Copy everything in the records exactly; the pictures stay out.

━━━━━━

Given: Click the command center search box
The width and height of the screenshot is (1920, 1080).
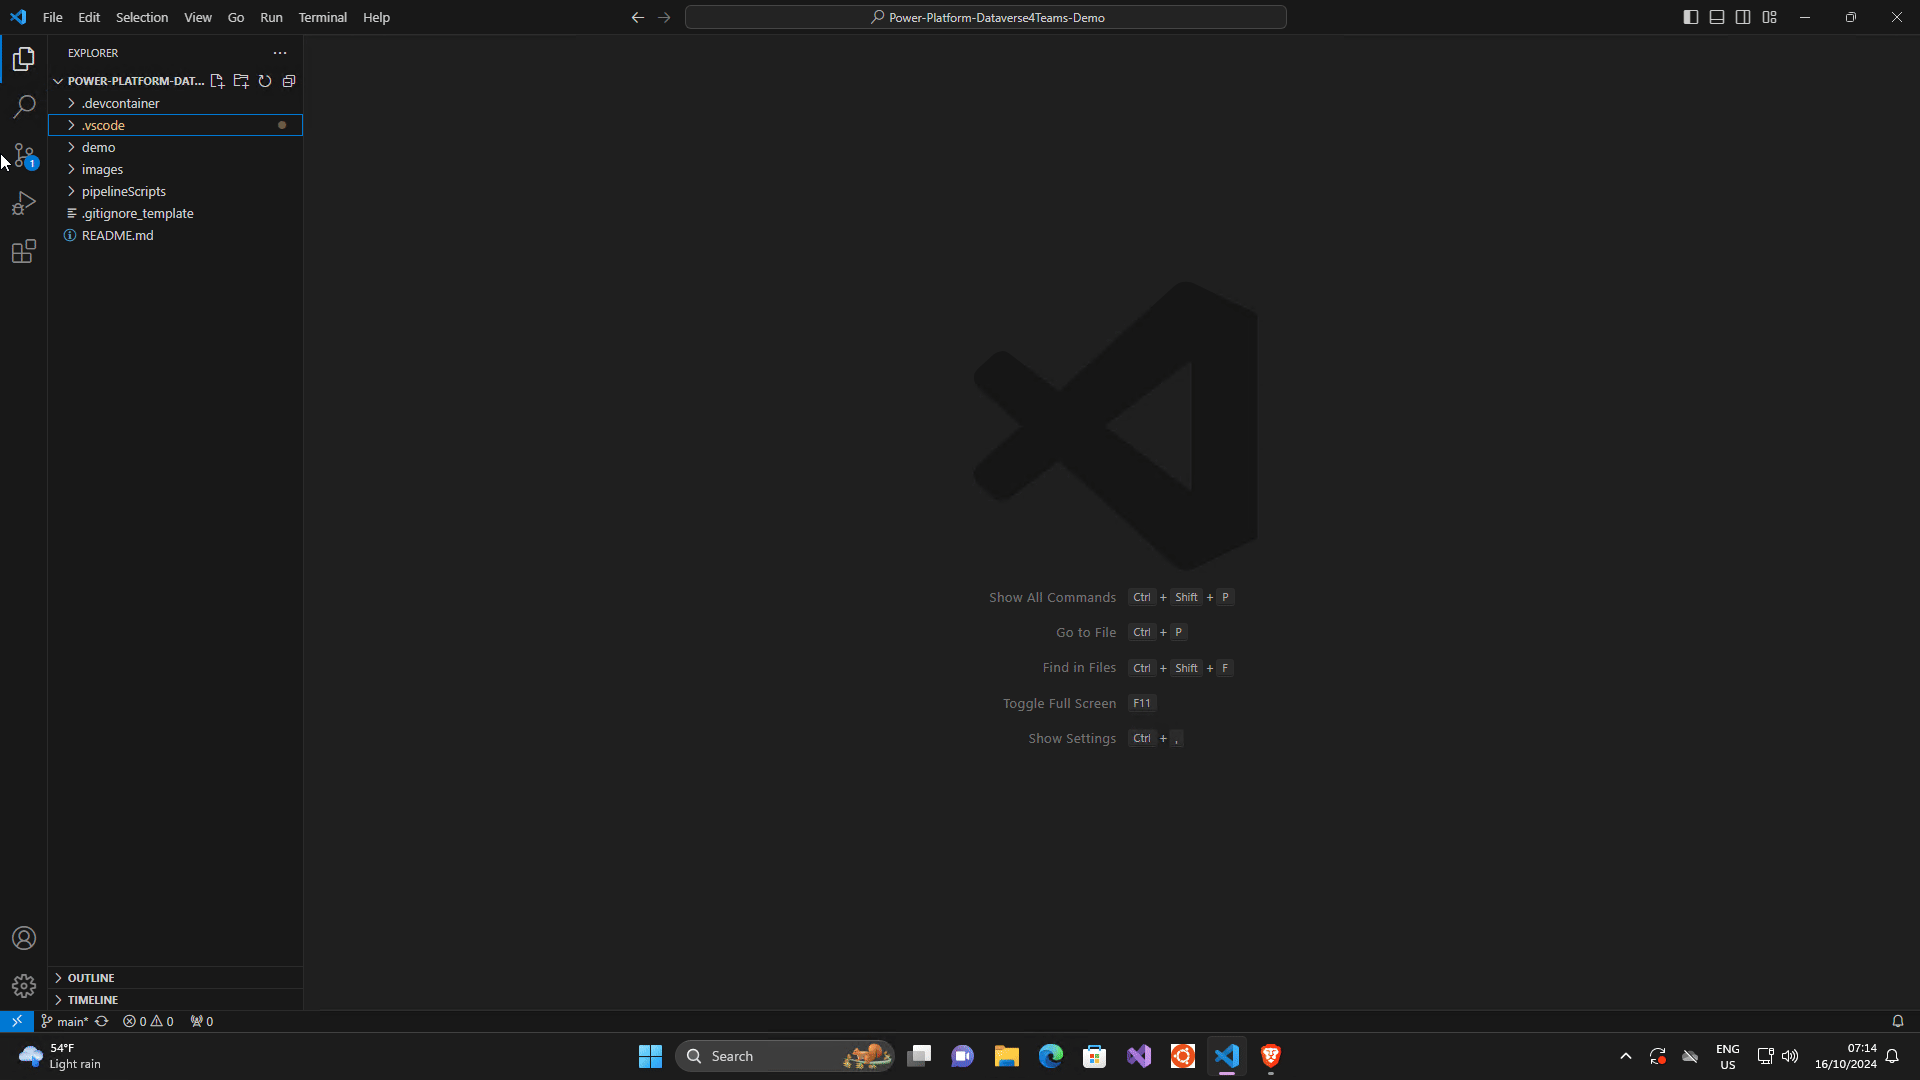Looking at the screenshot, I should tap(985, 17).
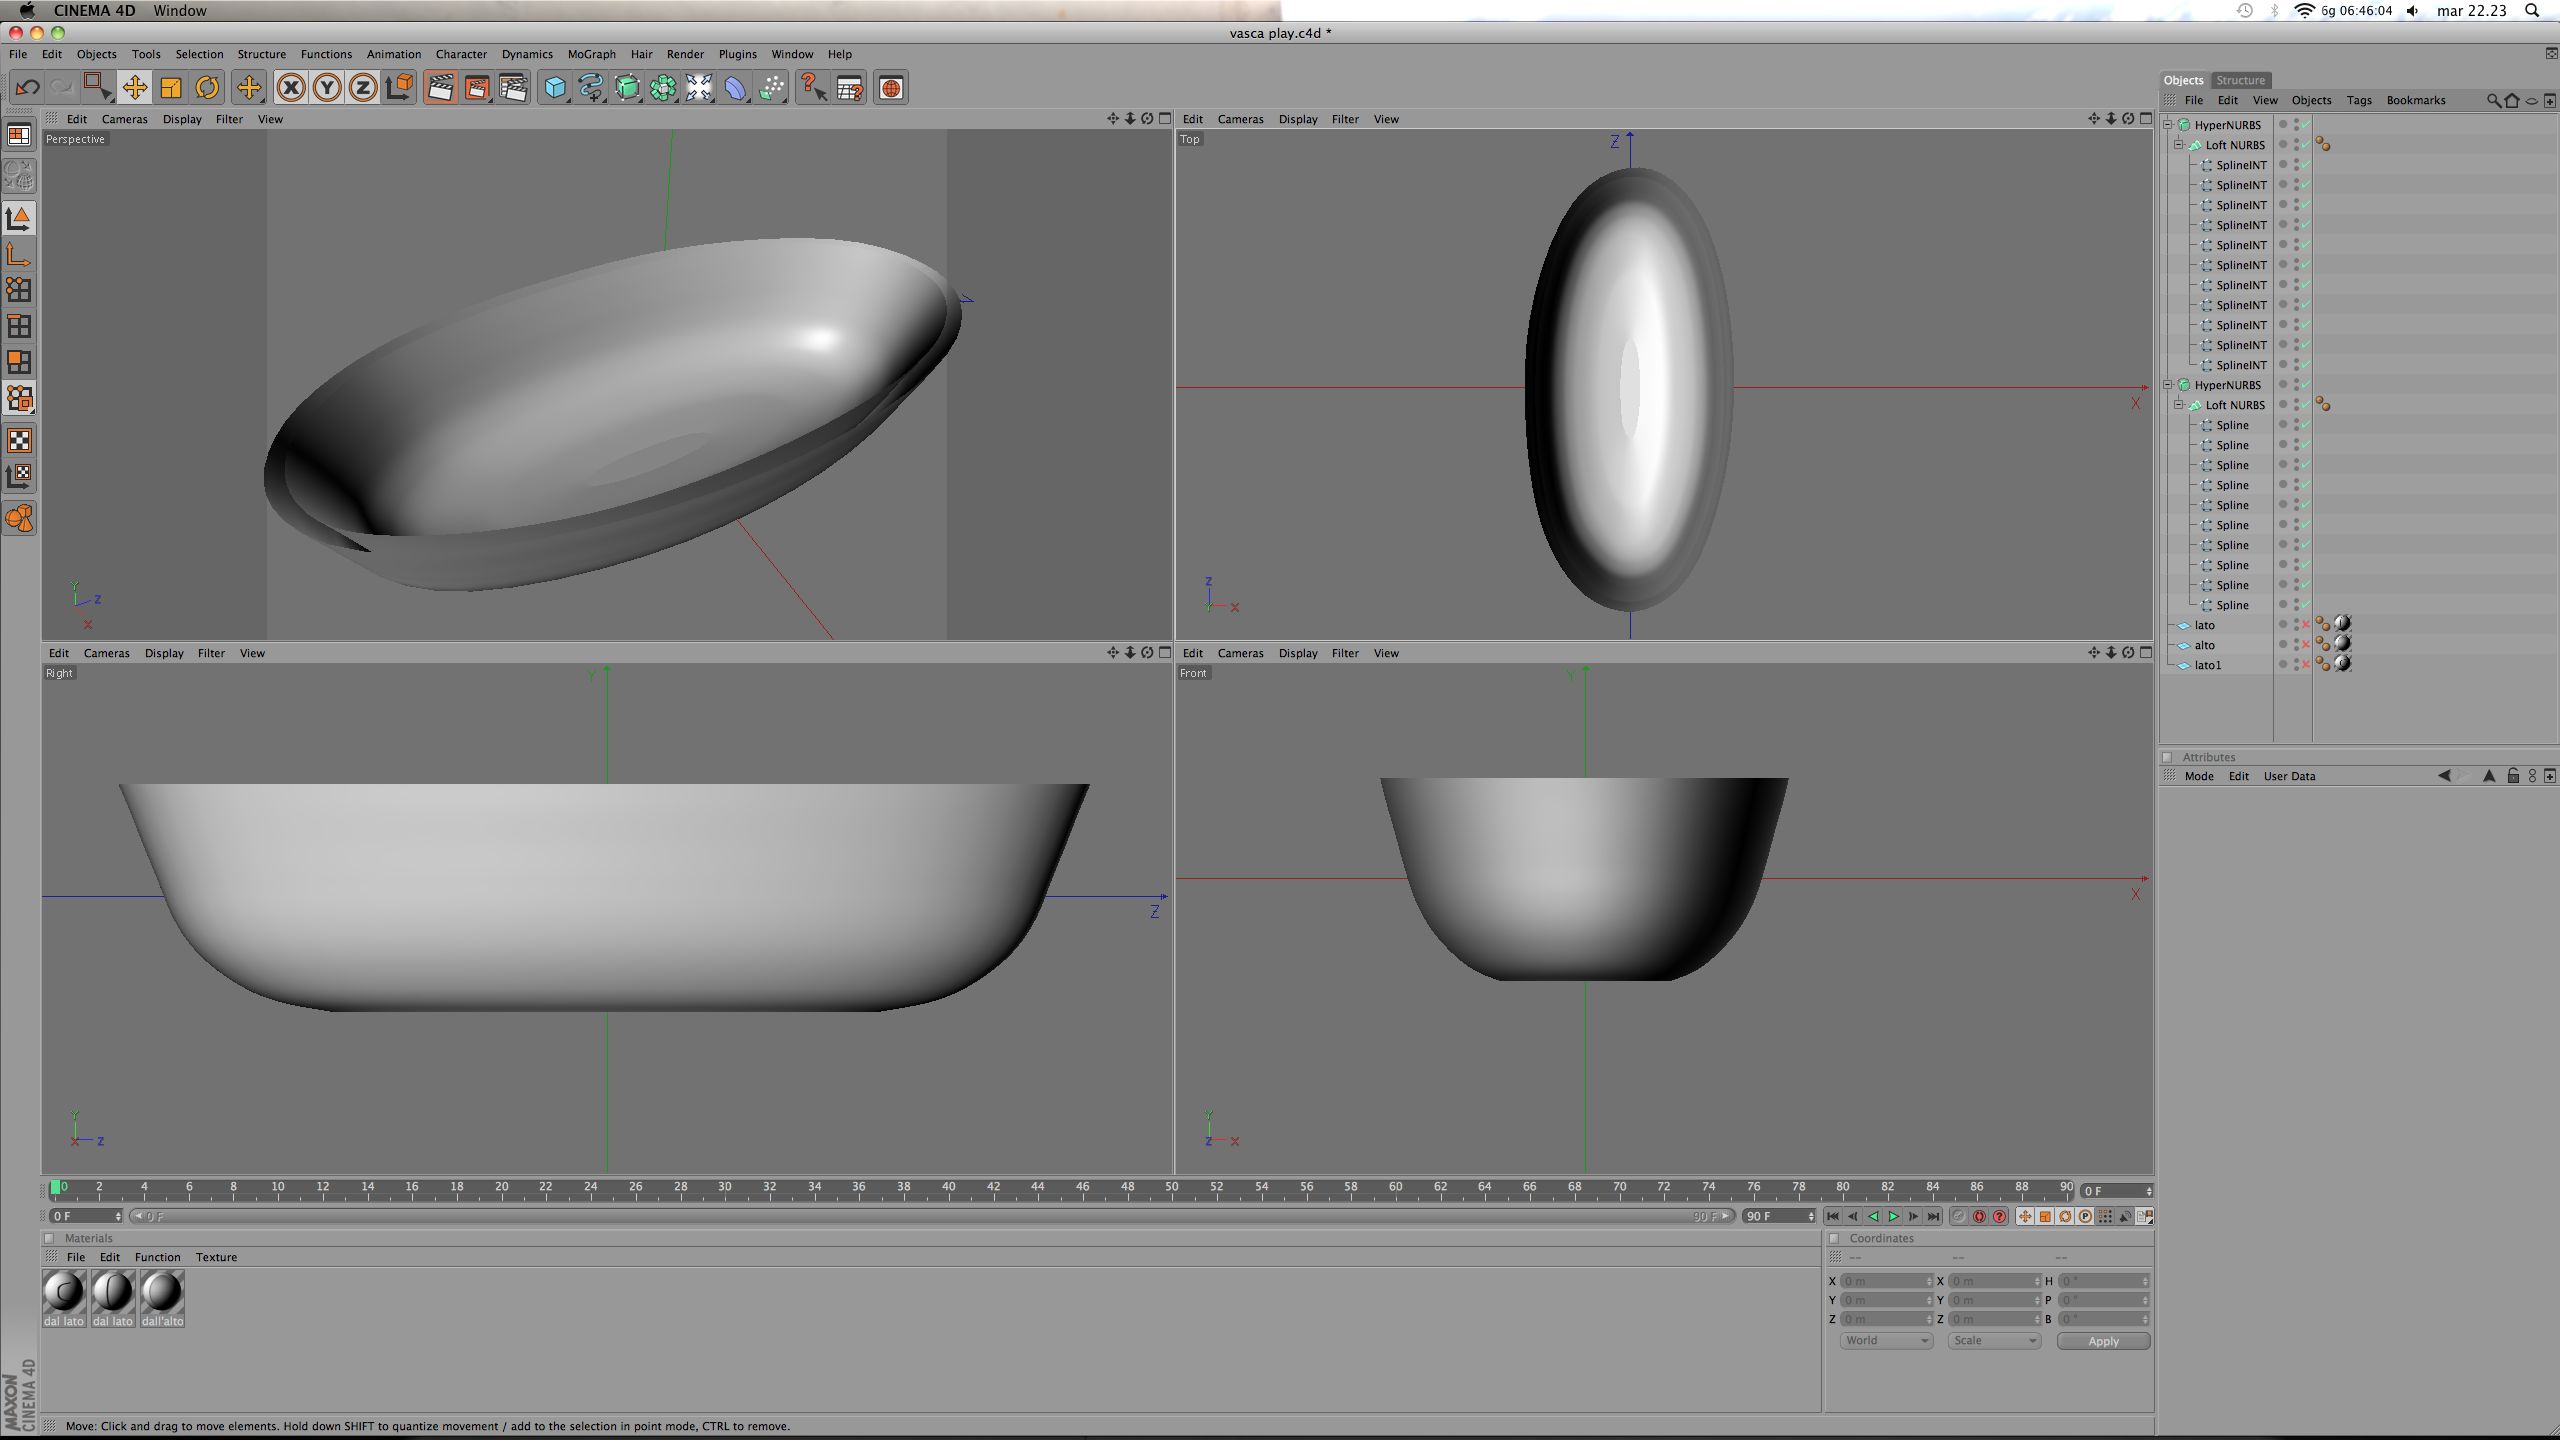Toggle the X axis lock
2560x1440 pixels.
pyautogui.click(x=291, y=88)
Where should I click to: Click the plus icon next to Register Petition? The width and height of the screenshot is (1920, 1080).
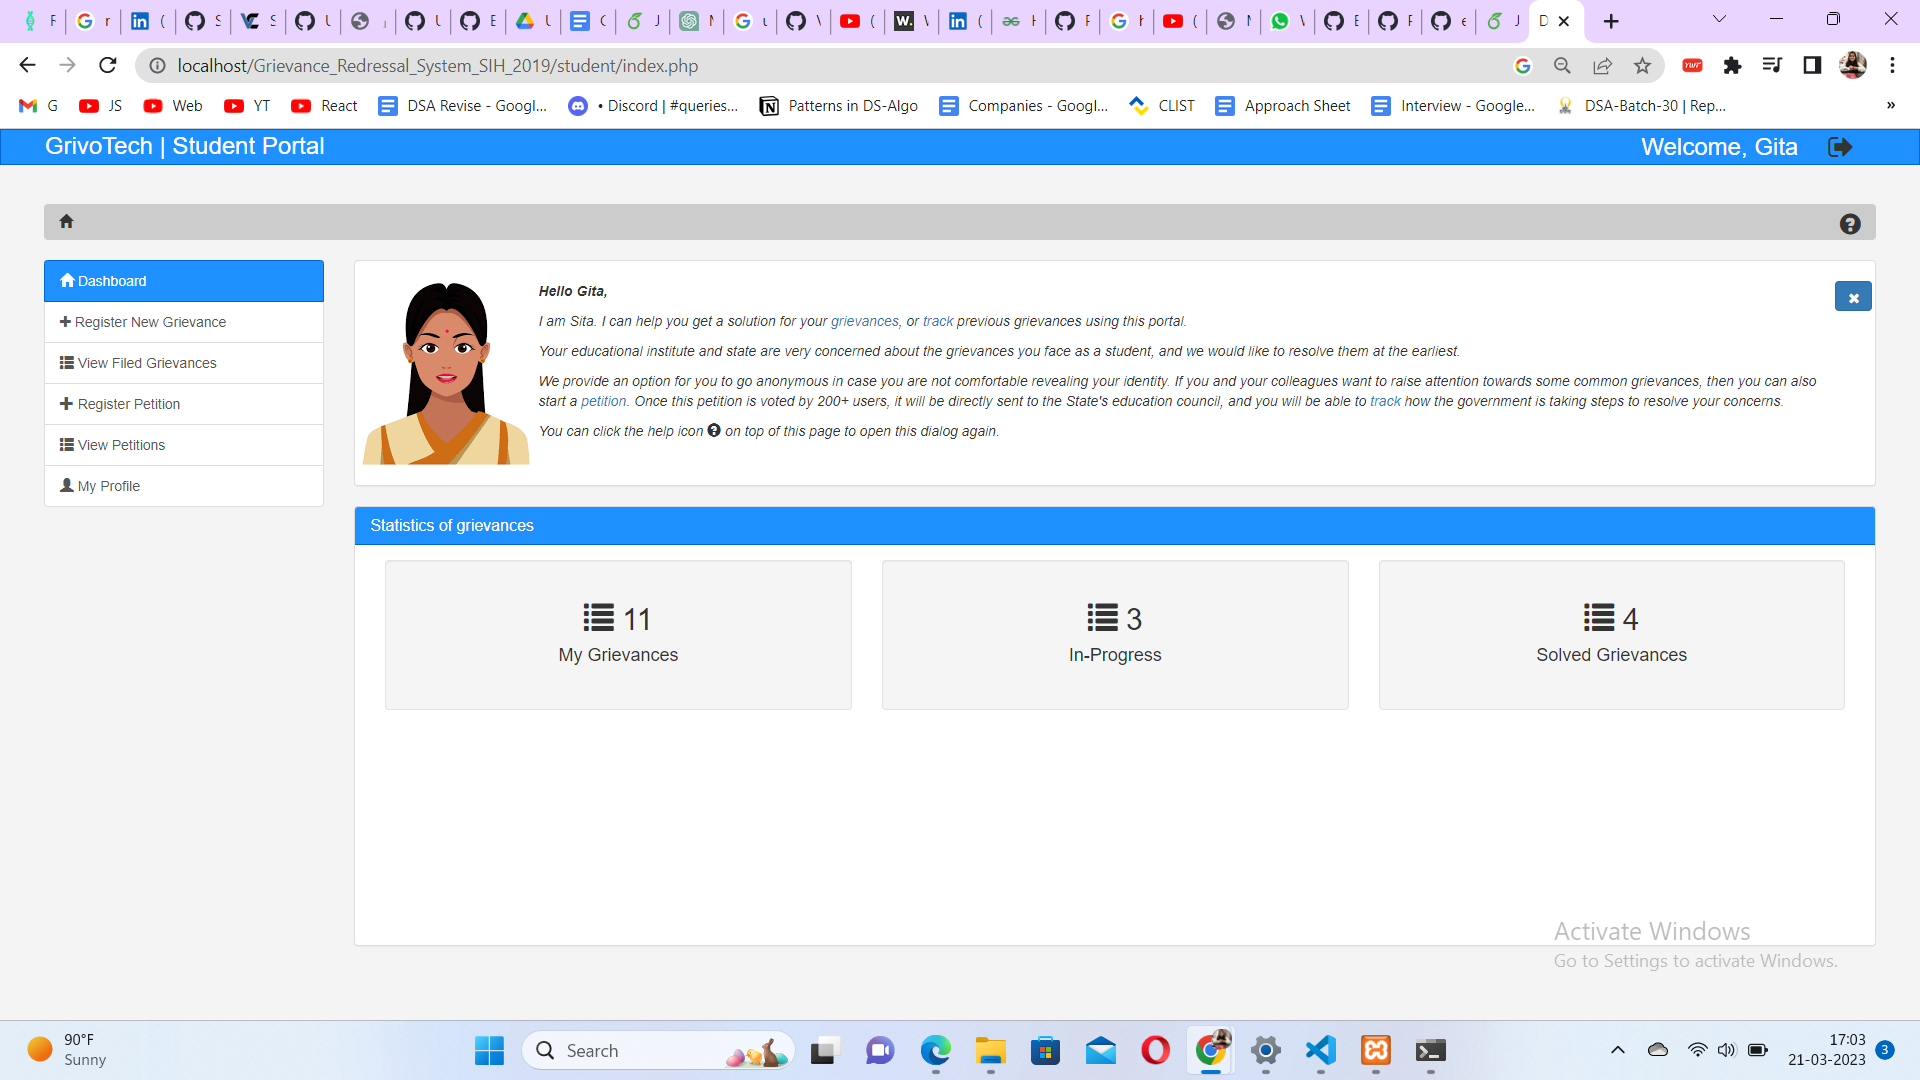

━━━━━━

* **Exercise solution**:
Given: Click the command center search box
The width and height of the screenshot is (1920, 1080).
Looking at the screenshot, I should tap(985, 17).
Toggle the X axis lock
2560x1440 pixels.
pyautogui.click(x=291, y=88)
Where should I click to: Click the plus icon next to Register Petition? The width and height of the screenshot is (1920, 1080).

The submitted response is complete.